3=log base 2 2^3= log base 2 8

Answer 2

=log base 2 8 + log base 2 (Y+6)

=log base 2 (8)(Y+6)

so, Y=8Y+48
and Y= -48/7

Answer 3

\(\huge \log_{\sqrt{2}} \ Y = 3 + \log_2 (Y+6)\)

Answer 4

its like this ?

Answer 5

ganeshie8 yes

Answer 6

ok first we need to bring logs to same base

Answer 7

\(\huge \log_{2^{1/2}} Y = 3 + \log_2 (Y+6)\)

\(\huge \frac{\log_{2} Y}{1/2} \ = 3 + \log_2 (Y+6) \)

\(\huge 2\log_2 Y - \log_2 (Y+6) = 3\)

\(\huge \log_2 Y^2 - \log_2 (Y+6) = 3\)

Answer 8

so far makes sense ?

we have used the log property :

\(\log_{a^m} b = \frac{\log_a b}{m}\)

Answer 9

i wasn't taught this log property.
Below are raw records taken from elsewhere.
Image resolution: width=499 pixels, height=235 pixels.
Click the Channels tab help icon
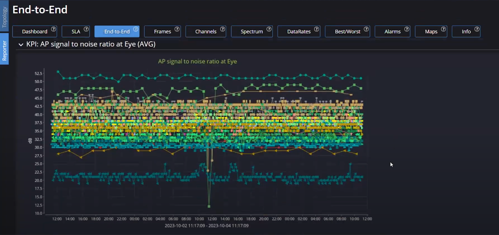coord(223,29)
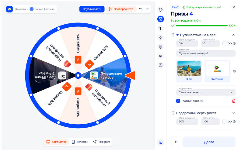Select the trophy prizes icon
Screen dimensions: 241x151
point(161,19)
Mine working was \[\log_{\sqrt{2}}Y =\log_{2}Y \div \log_{2}\sqrt{2} \]

Answer 10

hmm we can use this also. but this makes the solution bit messy
its good you learn that property

Answer 11

can u work out the answer for me? I want to tally with mine. thanks

Answer 12

rest of the steps are straight forward.. il put them wait

Answer 13

\(\huge \frac{Y^2}{(Y+6)} = 2^3\)

\(\huge Y^2 = 8Y + 48\)

\(\huge Y^2 - 8Y - 48 = 0\)

=> Y = -4, 12

since Y cannot be negative.

Y = 12

Answer 14

thank you...using my method i get y = -7.06 which is wrong but I don't know the right ans so shall use yours as my correction.

Answer 15

you can plugin 12 and check. it satisfies...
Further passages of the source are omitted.